C’est par un communiqué du cabinet présidentiel daté du 18 mai que Libreville a annoncé avoir été réintégré parmi les pays du continent bénéficiaires de la loi sur la croissance et les opportunités économiques en Afrique (AGOA).
Exclu du dispositif au 1er janvier 2024 sous la précédente administration américaine en raison du coup d’Etat qui avait balayé le régime Bongo d’août 2023, Libreville voit ses efforts de normalisation institutionnelle validés par Washington. La décision des Etats-Unis est assortie d’un effet rétroactif, la réadmission du Gabon prend effet le 1er janvier 2026, annulant les droits de douane éventuels ayant pesé sur les produits gabonais. Dès le lancement de l’AGOA en 2000, le Gabon s’était imposé comme un pilier du programme grâce à ses exportations de pétrole brut en franchise de droits de porte, se hissant souvent parmi les six premiers pays bénéficiaires de ce traité sur le continent. Cependant, le boom du schiste américain a forcé Libreville à réorienter ses exportations pétrolières vers l’Asie et à trouver de nouveaux débouchés.

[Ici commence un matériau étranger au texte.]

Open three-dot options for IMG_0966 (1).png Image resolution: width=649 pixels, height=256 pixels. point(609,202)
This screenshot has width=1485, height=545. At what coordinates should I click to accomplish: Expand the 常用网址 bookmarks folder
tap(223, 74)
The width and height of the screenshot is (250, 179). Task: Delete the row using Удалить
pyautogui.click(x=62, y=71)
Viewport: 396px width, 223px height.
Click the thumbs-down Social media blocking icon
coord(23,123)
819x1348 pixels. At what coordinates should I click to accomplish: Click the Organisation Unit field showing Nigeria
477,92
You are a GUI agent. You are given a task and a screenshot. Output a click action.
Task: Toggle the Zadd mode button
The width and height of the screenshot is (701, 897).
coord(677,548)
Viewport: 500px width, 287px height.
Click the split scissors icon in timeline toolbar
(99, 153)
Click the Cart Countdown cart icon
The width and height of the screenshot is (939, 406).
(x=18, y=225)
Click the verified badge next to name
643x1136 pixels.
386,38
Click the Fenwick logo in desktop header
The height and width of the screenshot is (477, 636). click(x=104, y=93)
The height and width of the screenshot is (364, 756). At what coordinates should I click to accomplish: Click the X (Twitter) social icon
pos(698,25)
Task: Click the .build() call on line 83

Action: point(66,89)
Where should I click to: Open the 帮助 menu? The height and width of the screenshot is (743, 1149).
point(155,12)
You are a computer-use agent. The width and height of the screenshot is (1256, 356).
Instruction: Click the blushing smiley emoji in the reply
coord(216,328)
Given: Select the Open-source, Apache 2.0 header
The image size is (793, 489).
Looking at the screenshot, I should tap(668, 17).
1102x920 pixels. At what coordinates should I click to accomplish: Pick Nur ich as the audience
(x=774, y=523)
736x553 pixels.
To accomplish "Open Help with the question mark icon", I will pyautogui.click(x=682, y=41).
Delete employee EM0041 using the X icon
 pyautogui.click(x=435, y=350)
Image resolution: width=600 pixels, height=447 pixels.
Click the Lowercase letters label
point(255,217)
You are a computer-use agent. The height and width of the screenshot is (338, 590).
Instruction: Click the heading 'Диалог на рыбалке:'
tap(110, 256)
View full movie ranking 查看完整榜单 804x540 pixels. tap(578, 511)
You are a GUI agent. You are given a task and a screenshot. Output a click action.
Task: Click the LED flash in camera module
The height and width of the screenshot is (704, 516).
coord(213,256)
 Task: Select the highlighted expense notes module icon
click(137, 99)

Grâce à la zone économique spéciale (ZES) de Nkok, le Gabon a ainsi progressivement utilisé l’AGOA comme un levier pour exporter des produits manufacturés, notamment le bois transformé et les dérivés de manganèse. Sa réintégration s’inscrit par ailleurs en droite ligne du rapprochement stratégique opéré lors du Sommet restreint USA-Afrique de juillet 2025, où le chef de l’Etat gabonais Brice Clotaire Oligui Nguema faisait partie des cinq dirigeants africains invités par Donald Trump à réorienter les partenariats bilatéraux. Au cœur de ce dialogue figurait entre autres, la volonté de Washington de sécuriser ses approvisionnements en matières premières critiques. Le Gabon fournit du manganèse aux Etats-Unis, un minerai indispensable à la sidérurgie américaine et aux technologies de stockage d’énergie.